Using This as a Snowflake Worksheet

Because this demo has quite a few code snippets, we recommend putting the whole thing in a Snowflake worksheet. To make that easier, we added / * and * / comments throughout the demo. If you are using the Snowflake Quickstart site to view this, you can ignore these. If you want to move the whole thing to a worksheet, you will find these disable the extraneous, non-SQL text in the worksheet (including this text). That's why you will see these in what may seem like random spots. To get the full Worksheet version, go to this Quickstart's GitHub repo, and grab the raw version of the *.md file you find there. This link should take you directly to that spot.

The key to understanding this project is understanding the difference between "masking" and "tokenization." These terms (as well as "obfuscation," and even sometimes "encryption") are often used interchangeably. However, there is a formal distinction between them.

Masking is something that is destructive. If I take the value "Wade Wilson" and I mask it, I could get completely different masked versions each time I run it through my masking algorithm. When I use tokenization, I expect the results to be the same every time I run "Wade Wilson" through my tokenization algorithm. The result is that, if I take the tokenized version of "Wade Wilson" and place it in several different tables, then I can still join on this value even though it's not the "real" value of the data. Tokenization gives me consistent results across multiple iterations. Since many identifiers are PII, this has a lot of value in analytical data sets.

Another aspect of tokenization is that it will often give you tokens that appear to have the same qualities as the data that was tokenized. In other words, you can tokenize a number and get back a number of the same order of magnitude. You can tokenize an email and get back a string with the same format as the email (i.e. it will follow a valid email format with an @ in the middle, etc.). Confusingly, this is most commonly referred to as "format preserving encryption"—even though it is another form of what we are calling tokenization here with all the consistency benefits.

Tokenization, especially the format-preserving kind, is very complex. And when you need to scale it to hundreds of millions of records and beyond, it becomes even more difficult. This is why third-party, commercially available solutions are typically used. Of course, it is still only technology, so there are libraries in many languages that provide the basic building blocks of tokenization. Project Python Camouflage takes advantage of the pre-existing Python libraries that provide FF3 tokenization. FF3 is based on AES encryption, and has been the standard upon which the entire industry providing tokenization solutions has based its work.

Let's get started!

This QuickStart requires quite a few objects. Let's create those and grant the rights to them.

■ Task description ■
Please say whether each statement agrees with the page on masking and tokenization, answering yes or no and quoting the deciding words: (a) Masking the same value repeatedly always gives the same result. (b) FF3 is based on AES encryption. (c) Tokenization becomes easier when scaled to hundreds of millions of records. The listing has no connection to the page on masking and tokenization.

■ Source excerpt ■
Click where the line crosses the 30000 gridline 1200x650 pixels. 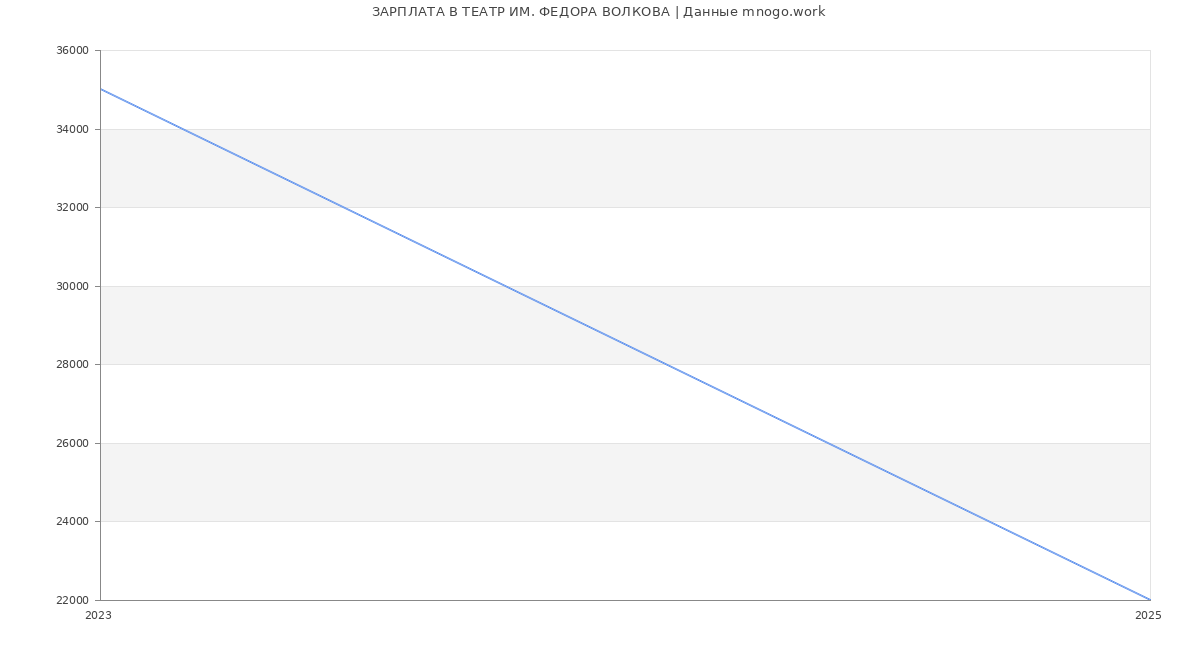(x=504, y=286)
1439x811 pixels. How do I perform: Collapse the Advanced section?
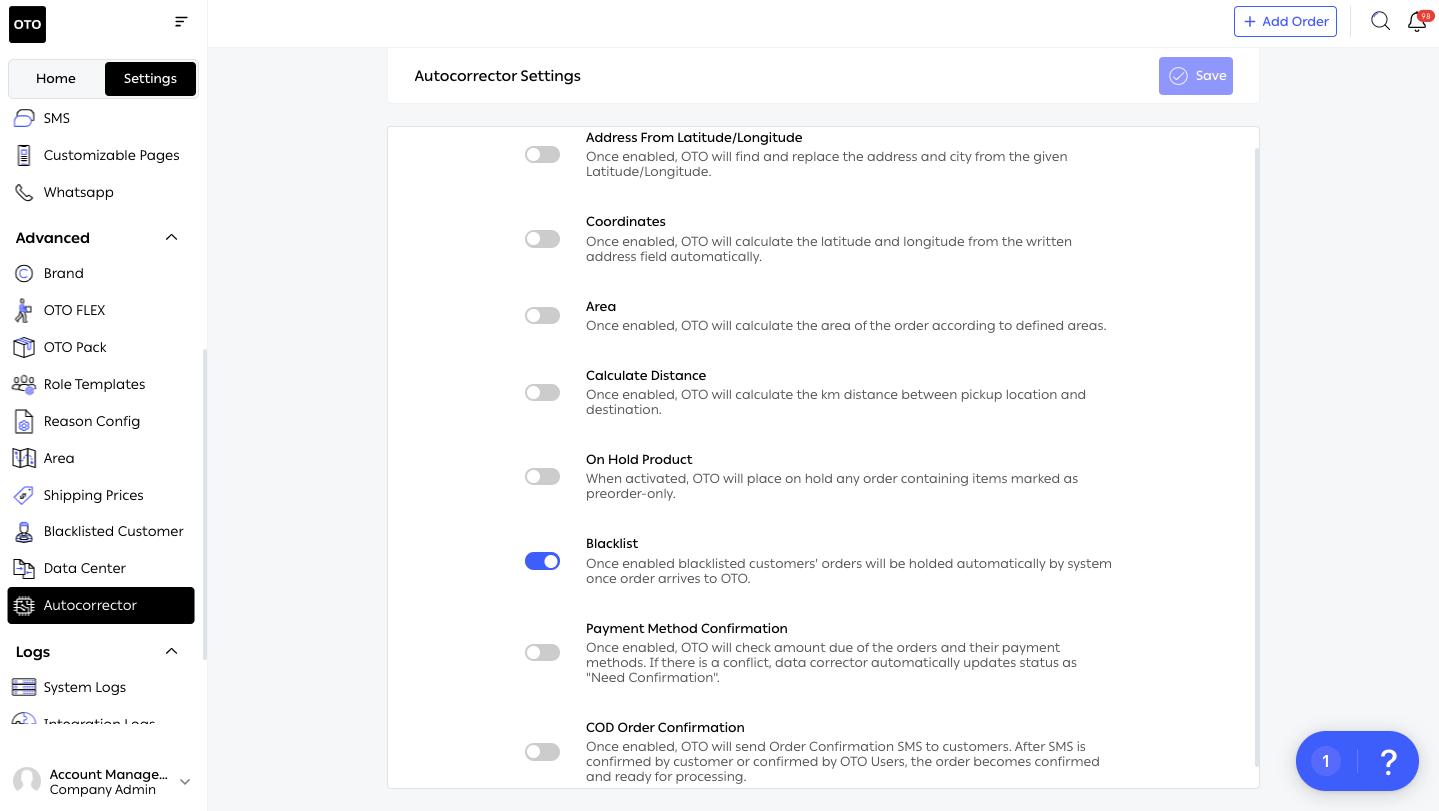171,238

■ Response to this task ■
(a) No: "I could get completely different masked versions each time I run it through my masking algorithm."
(b) Yes: "FF3 is based on AES encryption"
(c) No: "when you need to scale it to hundreds of millions of records and beyond, it becomes even more difficult."